The required answer is every line of the data containing the word "width".

Working data ::
····················
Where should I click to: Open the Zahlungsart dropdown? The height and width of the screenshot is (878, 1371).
····················
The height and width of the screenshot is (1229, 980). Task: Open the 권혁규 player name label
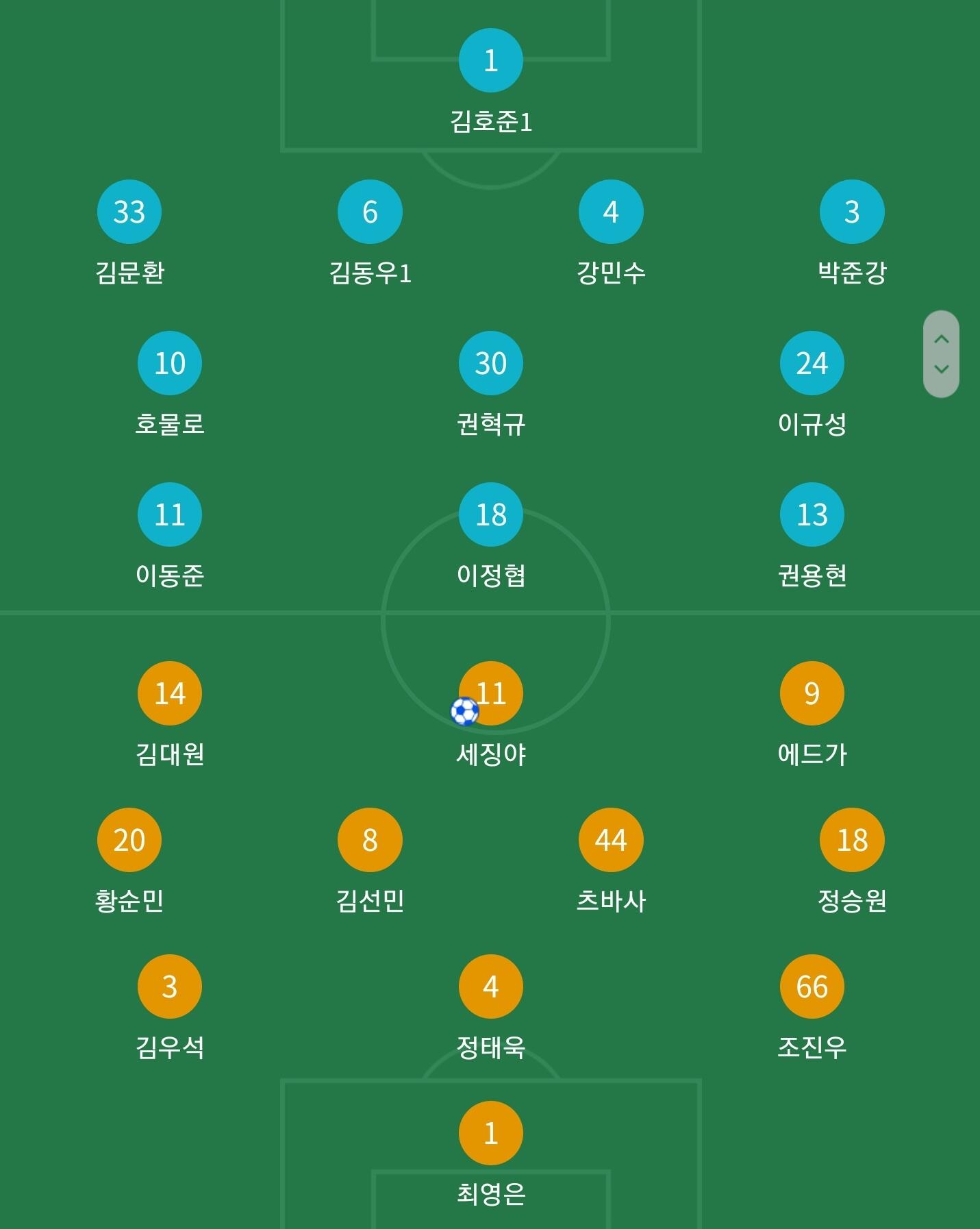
····················
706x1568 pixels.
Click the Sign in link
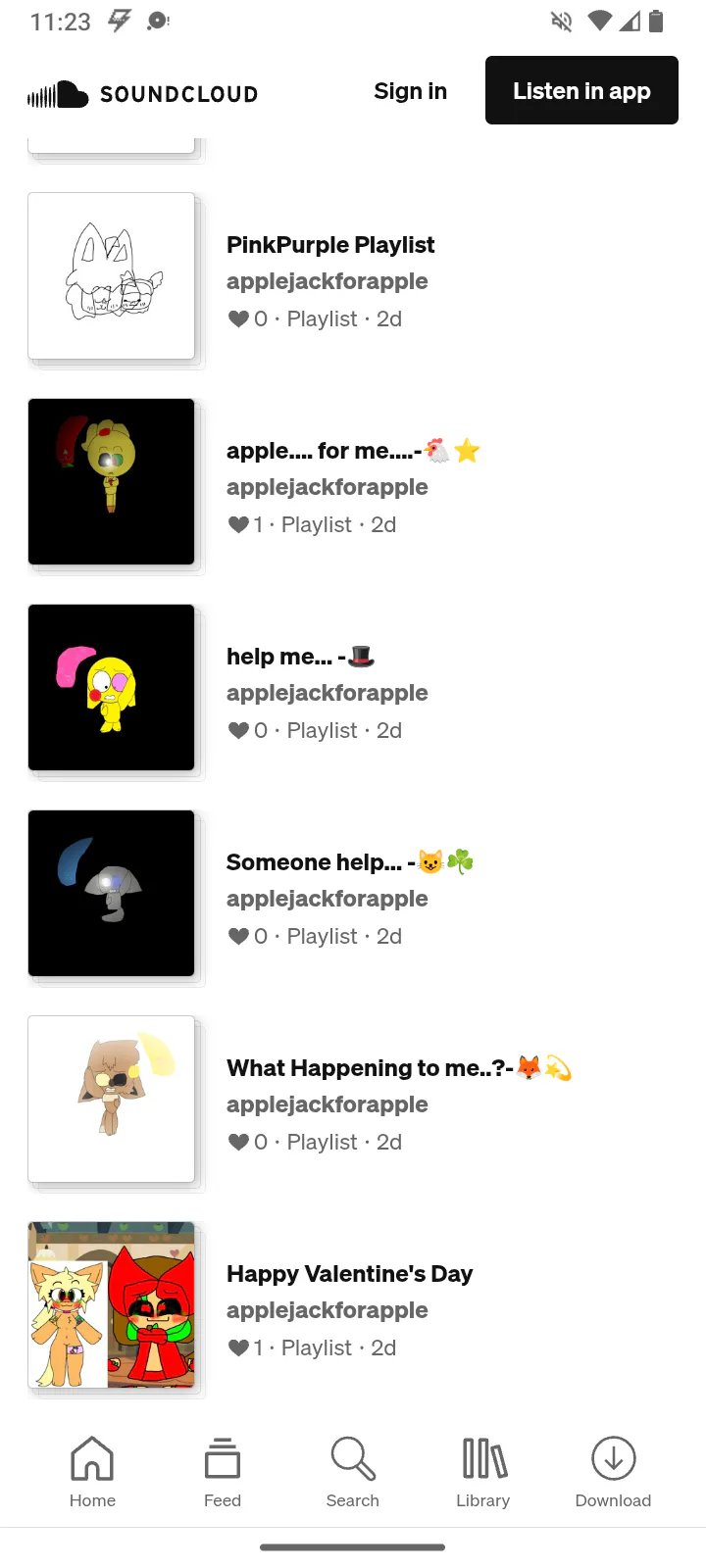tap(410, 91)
····················
Exercise answer ::
Where should I click to: Open the Zahlungsart dropdown? The height and width of the screenshot is (878, 1371).
The height and width of the screenshot is (1229, 980). Task: Open the 권혁규 player name label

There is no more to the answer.